Il COVID-19 ha reso gli americani più soli che mai, ma l’IA può aiutare

Il COVID-19 ha reso gli americani più soli che mai qui e come l'IA può aiutare
Milioni di persone hanno scaricato app per la terapia dell’IA durante la pandemia di COVID-19. Credito: Jhaymesisviphotography/flickr

“Come ti fa sentire?”

Nell’isolamento della pandemia di COVID-19, a molte persone manca un orecchio comprensivo. Una risposta del genere ti farebbe sentire ascoltato, meno solo, anche se fosse una macchina che ti risponde?

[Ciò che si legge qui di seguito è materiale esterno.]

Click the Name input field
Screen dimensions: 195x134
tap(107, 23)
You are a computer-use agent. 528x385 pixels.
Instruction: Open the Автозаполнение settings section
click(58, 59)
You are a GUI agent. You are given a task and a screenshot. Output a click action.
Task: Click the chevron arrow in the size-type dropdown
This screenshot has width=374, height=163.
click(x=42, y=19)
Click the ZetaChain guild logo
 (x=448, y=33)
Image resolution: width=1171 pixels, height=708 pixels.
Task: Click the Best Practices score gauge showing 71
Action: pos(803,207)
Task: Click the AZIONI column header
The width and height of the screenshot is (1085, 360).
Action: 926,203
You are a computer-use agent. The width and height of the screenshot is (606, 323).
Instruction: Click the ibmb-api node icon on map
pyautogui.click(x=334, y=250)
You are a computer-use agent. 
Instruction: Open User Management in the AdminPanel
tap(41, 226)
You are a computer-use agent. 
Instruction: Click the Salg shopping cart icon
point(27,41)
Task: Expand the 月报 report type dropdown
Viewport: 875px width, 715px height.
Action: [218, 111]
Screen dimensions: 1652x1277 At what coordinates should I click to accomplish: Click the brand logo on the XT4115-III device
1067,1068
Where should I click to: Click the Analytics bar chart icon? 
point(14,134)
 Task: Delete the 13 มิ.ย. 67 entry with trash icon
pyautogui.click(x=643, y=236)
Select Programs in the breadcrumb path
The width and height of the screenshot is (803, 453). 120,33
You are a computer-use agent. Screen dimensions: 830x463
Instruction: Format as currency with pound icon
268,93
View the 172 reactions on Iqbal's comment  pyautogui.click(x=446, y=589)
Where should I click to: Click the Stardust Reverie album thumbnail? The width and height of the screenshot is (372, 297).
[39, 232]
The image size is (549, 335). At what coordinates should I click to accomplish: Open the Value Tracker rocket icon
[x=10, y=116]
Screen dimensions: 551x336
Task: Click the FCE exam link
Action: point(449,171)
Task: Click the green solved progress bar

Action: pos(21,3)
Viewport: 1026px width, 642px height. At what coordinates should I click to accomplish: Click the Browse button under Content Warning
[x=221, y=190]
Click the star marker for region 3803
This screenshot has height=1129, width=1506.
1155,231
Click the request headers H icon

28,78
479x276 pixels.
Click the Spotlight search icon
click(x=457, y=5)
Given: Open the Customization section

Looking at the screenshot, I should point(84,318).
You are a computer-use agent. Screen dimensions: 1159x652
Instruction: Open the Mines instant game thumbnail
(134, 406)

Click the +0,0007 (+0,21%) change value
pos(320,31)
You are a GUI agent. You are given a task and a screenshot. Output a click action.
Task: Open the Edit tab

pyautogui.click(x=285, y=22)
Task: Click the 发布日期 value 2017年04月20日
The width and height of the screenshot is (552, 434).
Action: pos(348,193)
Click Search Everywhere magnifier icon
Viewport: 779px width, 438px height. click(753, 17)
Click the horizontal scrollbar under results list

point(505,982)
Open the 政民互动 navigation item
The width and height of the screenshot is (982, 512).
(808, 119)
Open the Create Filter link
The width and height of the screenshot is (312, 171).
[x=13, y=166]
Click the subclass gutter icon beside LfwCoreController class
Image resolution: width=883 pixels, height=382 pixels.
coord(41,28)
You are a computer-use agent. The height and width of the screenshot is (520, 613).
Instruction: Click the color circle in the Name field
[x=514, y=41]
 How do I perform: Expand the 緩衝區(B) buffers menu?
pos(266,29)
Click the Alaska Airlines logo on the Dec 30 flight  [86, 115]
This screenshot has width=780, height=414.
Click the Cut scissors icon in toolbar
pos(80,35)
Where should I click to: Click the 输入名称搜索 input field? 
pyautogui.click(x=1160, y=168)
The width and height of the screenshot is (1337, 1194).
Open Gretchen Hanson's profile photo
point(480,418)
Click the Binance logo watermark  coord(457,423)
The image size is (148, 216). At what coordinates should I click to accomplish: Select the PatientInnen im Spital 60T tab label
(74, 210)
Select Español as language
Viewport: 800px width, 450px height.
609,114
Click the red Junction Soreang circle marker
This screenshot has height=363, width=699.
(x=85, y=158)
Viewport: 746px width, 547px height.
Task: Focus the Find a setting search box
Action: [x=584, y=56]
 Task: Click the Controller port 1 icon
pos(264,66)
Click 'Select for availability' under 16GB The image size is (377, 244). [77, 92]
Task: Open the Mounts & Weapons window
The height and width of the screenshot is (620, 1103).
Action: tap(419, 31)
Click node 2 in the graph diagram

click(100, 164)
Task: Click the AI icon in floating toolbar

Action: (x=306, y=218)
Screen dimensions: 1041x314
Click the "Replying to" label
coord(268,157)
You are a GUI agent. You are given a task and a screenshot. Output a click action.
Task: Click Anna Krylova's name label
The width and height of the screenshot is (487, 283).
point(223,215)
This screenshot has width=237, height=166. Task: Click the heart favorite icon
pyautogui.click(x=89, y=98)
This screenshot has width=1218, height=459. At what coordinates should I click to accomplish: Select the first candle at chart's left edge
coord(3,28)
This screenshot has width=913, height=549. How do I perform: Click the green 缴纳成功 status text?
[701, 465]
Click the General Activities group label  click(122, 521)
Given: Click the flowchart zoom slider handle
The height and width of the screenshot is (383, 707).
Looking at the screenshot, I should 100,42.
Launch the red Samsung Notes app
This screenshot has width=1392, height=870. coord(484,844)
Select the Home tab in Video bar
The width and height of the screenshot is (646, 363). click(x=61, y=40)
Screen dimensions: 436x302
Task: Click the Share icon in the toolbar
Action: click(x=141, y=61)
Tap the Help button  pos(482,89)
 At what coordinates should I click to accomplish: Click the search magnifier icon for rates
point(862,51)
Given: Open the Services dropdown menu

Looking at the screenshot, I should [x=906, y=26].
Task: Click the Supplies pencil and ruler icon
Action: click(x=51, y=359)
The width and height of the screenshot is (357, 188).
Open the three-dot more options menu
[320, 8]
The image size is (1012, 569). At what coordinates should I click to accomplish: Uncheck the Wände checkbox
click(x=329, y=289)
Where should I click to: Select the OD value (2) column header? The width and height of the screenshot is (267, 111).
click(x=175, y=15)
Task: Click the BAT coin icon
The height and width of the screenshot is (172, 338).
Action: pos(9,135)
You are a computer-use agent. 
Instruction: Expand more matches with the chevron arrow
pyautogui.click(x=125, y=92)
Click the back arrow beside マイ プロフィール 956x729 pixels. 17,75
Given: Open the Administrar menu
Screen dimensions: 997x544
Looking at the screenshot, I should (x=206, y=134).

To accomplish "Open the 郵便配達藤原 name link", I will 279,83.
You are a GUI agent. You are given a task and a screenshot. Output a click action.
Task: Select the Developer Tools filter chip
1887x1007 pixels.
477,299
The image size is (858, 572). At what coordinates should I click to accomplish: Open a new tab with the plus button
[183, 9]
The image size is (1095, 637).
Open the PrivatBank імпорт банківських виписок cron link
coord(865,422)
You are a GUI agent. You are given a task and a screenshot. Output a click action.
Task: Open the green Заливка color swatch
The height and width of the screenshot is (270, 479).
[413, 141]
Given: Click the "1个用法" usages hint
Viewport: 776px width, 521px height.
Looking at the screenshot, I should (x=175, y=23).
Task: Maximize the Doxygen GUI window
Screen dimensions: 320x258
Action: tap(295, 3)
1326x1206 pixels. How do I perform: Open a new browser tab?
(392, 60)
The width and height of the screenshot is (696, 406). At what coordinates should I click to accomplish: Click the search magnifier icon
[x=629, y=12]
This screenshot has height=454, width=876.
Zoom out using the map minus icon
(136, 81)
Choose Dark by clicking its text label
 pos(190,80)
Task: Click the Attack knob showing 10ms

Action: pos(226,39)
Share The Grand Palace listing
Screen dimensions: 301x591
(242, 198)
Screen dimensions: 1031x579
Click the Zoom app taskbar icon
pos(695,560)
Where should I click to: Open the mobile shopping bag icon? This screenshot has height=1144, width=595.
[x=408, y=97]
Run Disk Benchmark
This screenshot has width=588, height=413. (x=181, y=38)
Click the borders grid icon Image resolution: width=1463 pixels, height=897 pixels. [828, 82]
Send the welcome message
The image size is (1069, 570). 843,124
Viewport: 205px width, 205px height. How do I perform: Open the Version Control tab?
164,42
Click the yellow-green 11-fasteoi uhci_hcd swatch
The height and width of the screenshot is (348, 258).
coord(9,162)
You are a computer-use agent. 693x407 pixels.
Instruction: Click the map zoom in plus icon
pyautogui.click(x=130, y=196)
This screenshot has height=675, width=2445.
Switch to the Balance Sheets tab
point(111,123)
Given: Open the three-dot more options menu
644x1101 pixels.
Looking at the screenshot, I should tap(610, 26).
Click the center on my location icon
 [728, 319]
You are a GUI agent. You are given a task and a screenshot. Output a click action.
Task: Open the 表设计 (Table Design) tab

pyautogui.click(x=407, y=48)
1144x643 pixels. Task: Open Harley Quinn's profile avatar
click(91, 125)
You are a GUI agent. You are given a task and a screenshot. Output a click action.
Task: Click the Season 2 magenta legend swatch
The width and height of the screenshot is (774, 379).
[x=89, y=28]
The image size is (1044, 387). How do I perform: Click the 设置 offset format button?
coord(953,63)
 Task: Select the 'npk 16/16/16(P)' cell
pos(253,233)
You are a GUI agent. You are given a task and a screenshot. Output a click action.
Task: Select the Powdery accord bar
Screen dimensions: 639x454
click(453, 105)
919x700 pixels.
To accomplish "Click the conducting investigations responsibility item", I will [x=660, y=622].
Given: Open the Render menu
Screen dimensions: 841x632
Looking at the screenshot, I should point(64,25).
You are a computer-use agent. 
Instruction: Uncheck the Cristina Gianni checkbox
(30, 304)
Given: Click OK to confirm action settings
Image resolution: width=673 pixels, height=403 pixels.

La pandemia ha contribuito alla solitudine cronica. Strumenti digitali come la chat video e i social media aiutano a connettere le persone che vivono o si mettono in quarantena lontane. Ma quando quegli amici o familiari non sono prontamente disponibili, l’intelligenza artificiale può intervenire.

Milioni di persone isolate hanno trovato conforto chattando con un bot AI. I robot terapeutici hanno migliorato la salute mentale degli utenti per decenni. Ora, gli psichiatri stanno studiando come questi compagni di intelligenza artificiale possono migliorare il benessere mentale durante la pandemia e oltre.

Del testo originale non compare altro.